Beth and Black exchanged a look. The tip-off had been accurate and they both knew it could be a breakthrough. If Chris was telling the truth about not seeing Alice on the way up to the school, then she could have disappeared within yards of the school gate. Was the driver of the car responsible? Could Alice have even been in the car when Chris walked by it looking for her?

‘Make and model?’ demanded Black.

‘It was one of those sporty cars, you know? Maybe a Mazda. I don’t know.’

‘An MX-5?’ he asked.

‘Maybe.’ But they could tell he wasn’t sure.

‘Do you think you’ll be able to track them down?’ asked Chris.

‘The owner of the car? Possibly, but it won’t be easy without a make and model,’ said Black pointedly.

‘I’m not making it up,’ said Chris. ‘The car was there.’

‘Then we’ll find them,’ said Beth. ‘Maybe they saw something. Perhaps they saw Alice.’

And maybe they took her.

After catching Alice’s boyfriend in a lie, it seemed a good time to confront her ex about his version of events. Tony had said he left the sixth form voluntarily. He hadn’t mentioned spraying a spiteful message about Alice on the school wall for everyone to see.
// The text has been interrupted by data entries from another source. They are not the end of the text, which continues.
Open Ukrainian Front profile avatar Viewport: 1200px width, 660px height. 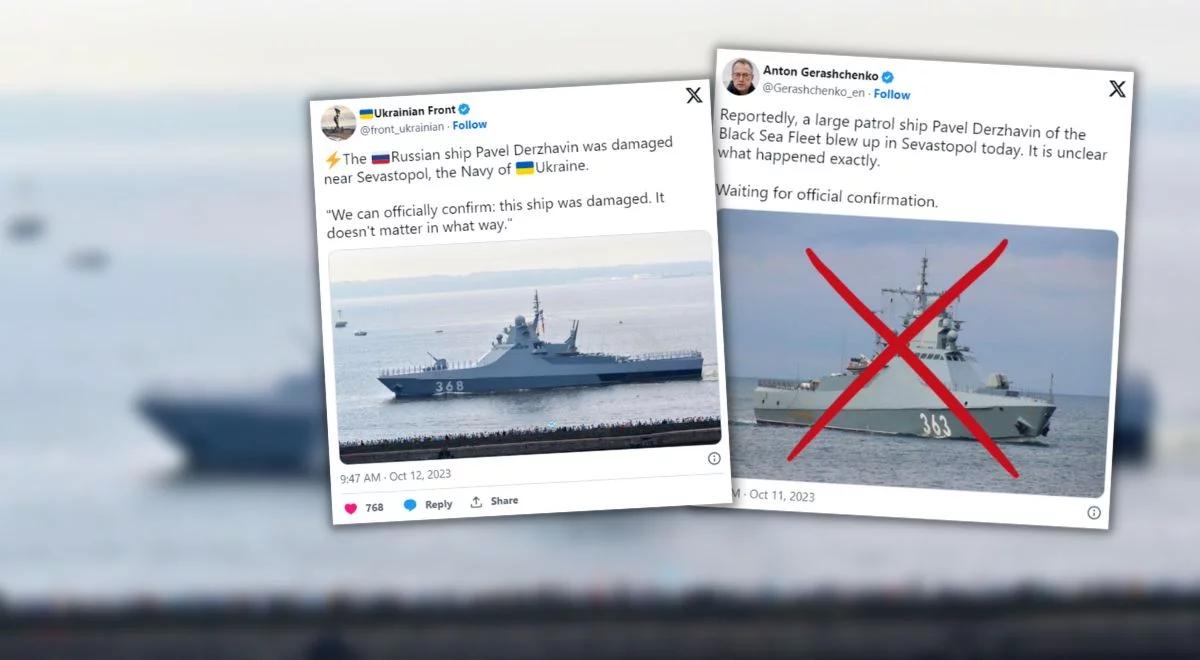338,122
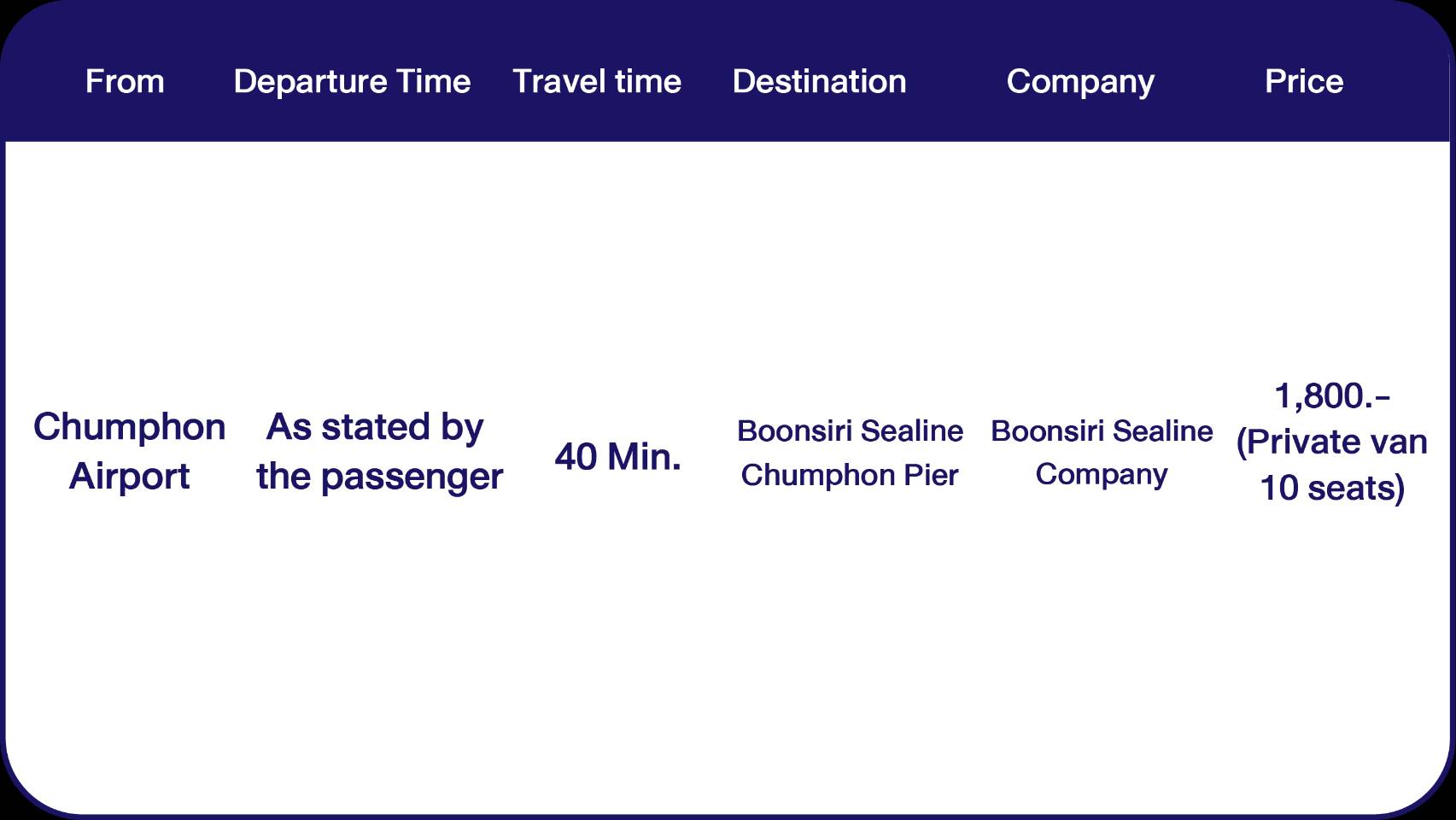The image size is (1456, 820).
Task: Select the Price column header
Action: (1303, 82)
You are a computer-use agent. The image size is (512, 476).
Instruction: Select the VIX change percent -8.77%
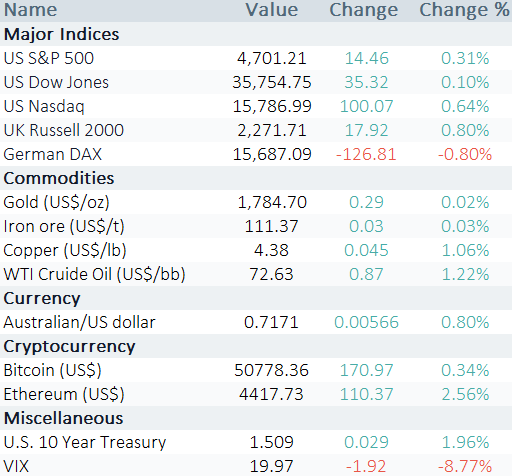tap(465, 466)
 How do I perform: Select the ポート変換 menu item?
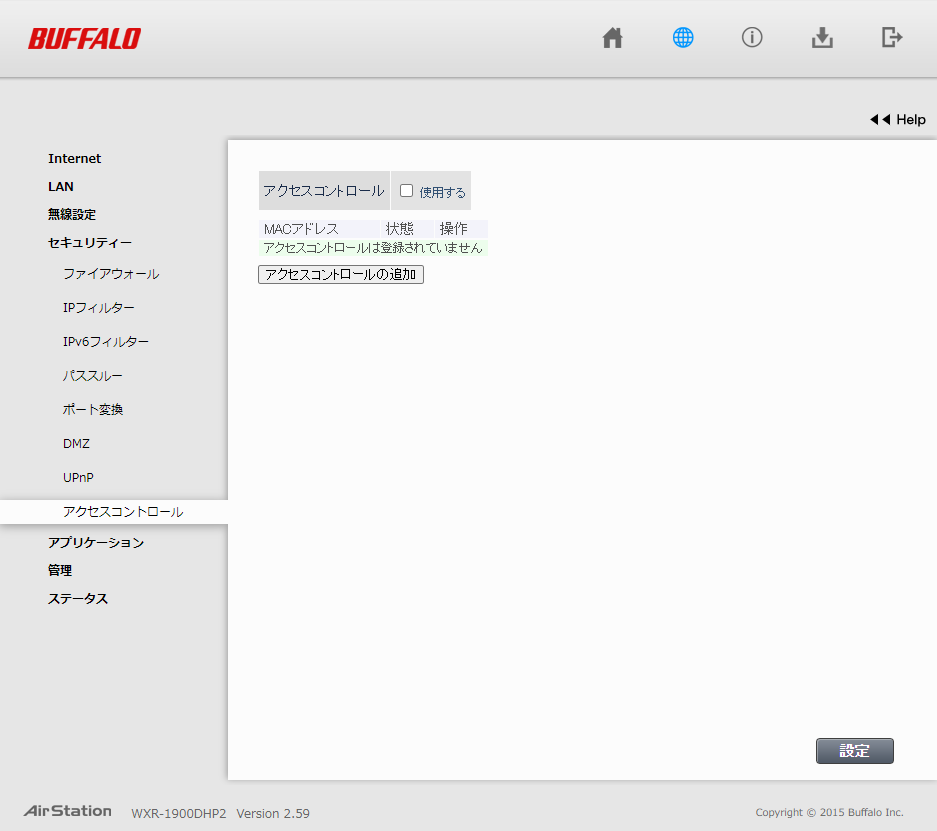[93, 410]
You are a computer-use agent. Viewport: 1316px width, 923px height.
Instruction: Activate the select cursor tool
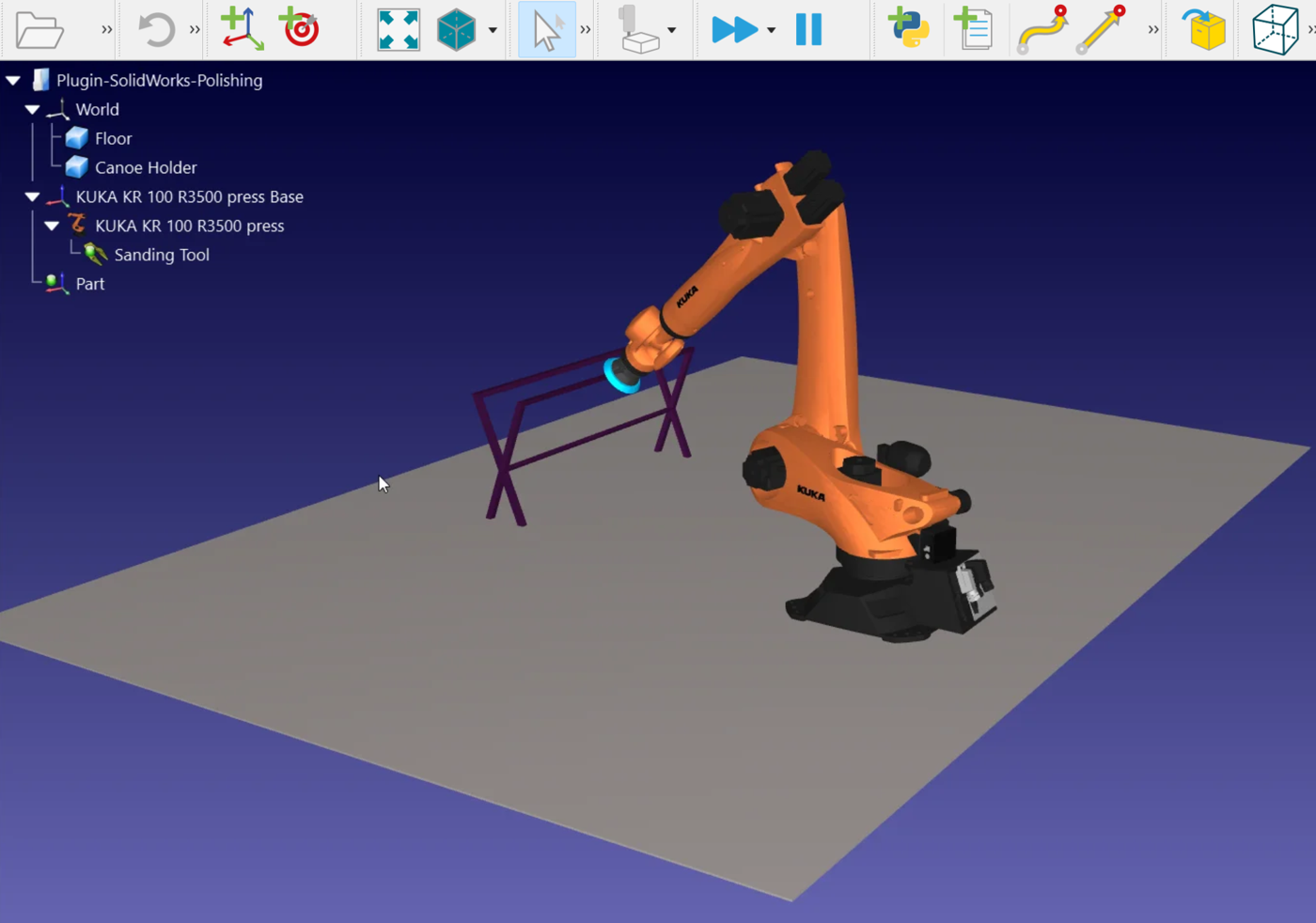546,30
The boy would be easier to find, too, since he never went out and it was only a short drive to his house.

‘What do you think?’ Beth asked Black, following the interview with Chris.

‘We’ll put the word out that we are trying to trace a red, sporty-looking car that was seen parked by the entrance to the allotments. See if anyone admits it’s theirs or reports someone else as the owner. It’s frustrating, though, because hardly anyone saw anything. We still haven’t traced Happy Harry, who is one of the few people who was definitely in the area around the time Alice left the school, but, since he is an alcoholic, he might not even remember what he saw that night. Even Chris didn’t see him.’
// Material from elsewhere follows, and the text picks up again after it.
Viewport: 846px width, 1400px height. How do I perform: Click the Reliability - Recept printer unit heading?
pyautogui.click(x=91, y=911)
‘I meant, what do you think about Chris lying to us like that?’

‘He lied to a police officer, which isn’t good, but he’s not the first to do that,’ said Black, ‘and Ferguson can be a bit intimidating. Maybe he’s telling the truth – he lied because he panicked.’
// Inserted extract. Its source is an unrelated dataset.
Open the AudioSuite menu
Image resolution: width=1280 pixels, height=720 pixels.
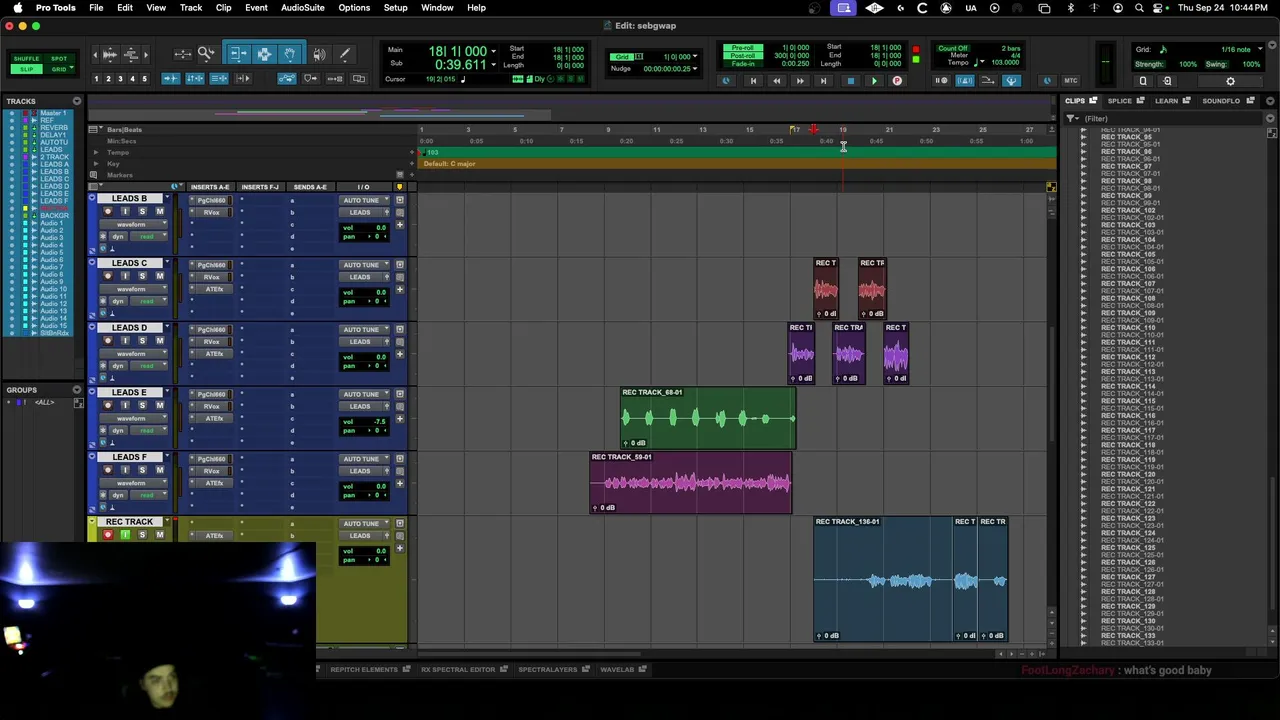click(302, 8)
‘And if he isn’t telling the truth?’

‘If he did meet Alice from school, no one saw it, so nobody can contradict his version of events – so far, that is.’

‘Let’s say they did meet, though. Perhaps there was a row,’ offered Beth, ‘and it got out of hand.’

‘He’s the jealous type, so he lashed out?’

‘Exactly.’

‘There’s just one problem with that theory, and it’s the same one we keep coming up against.’

‘There’s no body?’

‘Chris walked up there, and the land around the school has been searched. Could he really have killed her without anyone seeing? How would he remove the body from the scene without a car? He could hardly bury her with his bare hands.’

Beth agreed. ‘It just doesn’t add up.’

‘I’m not saying Chris is in the clear, but there’s not enough to make him a suspect.’

‘Right now, if Nash can be believed, I’m more intrigued by the missing twenty minutes between Alice leaving the darkroom and walking away from the school,’ said Beth. ‘I want to know where she went, who she saw and what she did.’